## Task 1
Please update the listing lines between the one holding "Switch to the" and the one holding "Select the NVMExpress", inclusive, so that "dropdown" becomes "menu" and nothing else changes. Return only those lines.

## Source extract
--------------------------------

In October 1944 the unit left for New Guinea and was in Jacquinot Bay in December. They worked at Jacquinot Bay until the end of the war before moving to Raaul once the Japanese had surrendered.
Company Personnel
- Norman Henry Napier Fowler 1 Nov 1944 - 16 Oct 1945
Notes
During the Second World War, the Australian Army established 39 Employment Companies, totaling by war’s end about 15,000 men. While the name of these army units occasionally varied – Employment Company, Labour Company, Works Company, Labour Unit, Labour Corps – their function did not. They were established to ensure that the Australian Defence Force had a large corpus of soldiers dedicated to essential labouring tasks, the hard physical labour needed to maintain the war effort and support the fighting forces. Of the 39 Companies, 11 were in part or whole made up of ‘aliens’, non-British citizens.

--------------------------------

## Materials provided

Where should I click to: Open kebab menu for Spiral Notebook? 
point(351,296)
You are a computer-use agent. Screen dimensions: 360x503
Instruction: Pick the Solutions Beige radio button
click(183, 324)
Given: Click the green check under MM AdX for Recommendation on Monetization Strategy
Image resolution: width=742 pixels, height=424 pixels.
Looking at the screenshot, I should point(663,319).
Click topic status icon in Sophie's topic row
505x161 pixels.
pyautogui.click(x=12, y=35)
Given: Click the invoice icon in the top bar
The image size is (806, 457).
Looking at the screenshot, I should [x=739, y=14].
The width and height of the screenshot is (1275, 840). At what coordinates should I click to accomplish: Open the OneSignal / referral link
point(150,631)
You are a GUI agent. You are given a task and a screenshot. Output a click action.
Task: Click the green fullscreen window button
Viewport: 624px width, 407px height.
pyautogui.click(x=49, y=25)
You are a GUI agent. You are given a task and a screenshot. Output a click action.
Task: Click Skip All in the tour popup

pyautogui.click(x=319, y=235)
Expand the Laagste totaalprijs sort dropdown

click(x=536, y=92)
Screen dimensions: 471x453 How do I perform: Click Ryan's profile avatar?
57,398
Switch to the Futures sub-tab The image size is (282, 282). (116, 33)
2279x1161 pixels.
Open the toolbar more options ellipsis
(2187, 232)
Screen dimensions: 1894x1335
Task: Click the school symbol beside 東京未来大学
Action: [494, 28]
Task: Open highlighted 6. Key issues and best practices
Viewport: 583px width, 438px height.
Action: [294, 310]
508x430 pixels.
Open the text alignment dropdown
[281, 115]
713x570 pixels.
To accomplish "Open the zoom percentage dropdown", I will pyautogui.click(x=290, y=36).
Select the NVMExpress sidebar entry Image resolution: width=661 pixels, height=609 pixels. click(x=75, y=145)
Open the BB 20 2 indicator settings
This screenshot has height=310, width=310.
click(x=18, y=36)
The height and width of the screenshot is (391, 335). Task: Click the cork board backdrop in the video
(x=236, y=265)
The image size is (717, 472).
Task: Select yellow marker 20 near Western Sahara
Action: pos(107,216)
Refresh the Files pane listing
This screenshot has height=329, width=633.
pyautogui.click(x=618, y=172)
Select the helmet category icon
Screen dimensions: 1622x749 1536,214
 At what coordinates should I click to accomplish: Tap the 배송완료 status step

--------------------------------

## Task 2
Write down the passage of the text on the Employment Companies between "Company Personnel" and "of ‘aliens’, non-British citizens.", inclusive, word for word.

## Correct answer 1
Switch to the Futures sub-tab The image size is (282, 282). (116, 33)
2279x1161 pixels.
Open the toolbar more options ellipsis
(2187, 232)
Screen dimensions: 1894x1335
Task: Click the school symbol beside 東京未来大学
Action: [494, 28]
Task: Open highlighted 6. Key issues and best practices
Viewport: 583px width, 438px height.
Action: [294, 310]
508x430 pixels.
Open the text alignment menu
[281, 115]
713x570 pixels.
To accomplish "Open the zoom percentage menu", I will pyautogui.click(x=290, y=36).
Select the NVMExpress sidebar entry Image resolution: width=661 pixels, height=609 pixels. click(x=75, y=145)

## Correct answer 2
Company Personnel
- Norman Henry Napier Fowler 1 Nov 1944 - 16 Oct 1945
Notes
During the Second World War, the Australian Army established 39 Employment Companies, totaling by war’s end about 15,000 men. While the name of these army units occasionally varied – Employment Company, Labour Company, Works Company, Labour Unit, Labour Corps – their function did not. They were established to ensure that the Australian Defence Force had a large corpus of soldiers dedicated to essential labouring tasks, the hard physical labour needed to maintain the war effort and support the fighting forces. Of the 39 Companies, 11 were in part or whole made up of ‘aliens’, non-British citizens.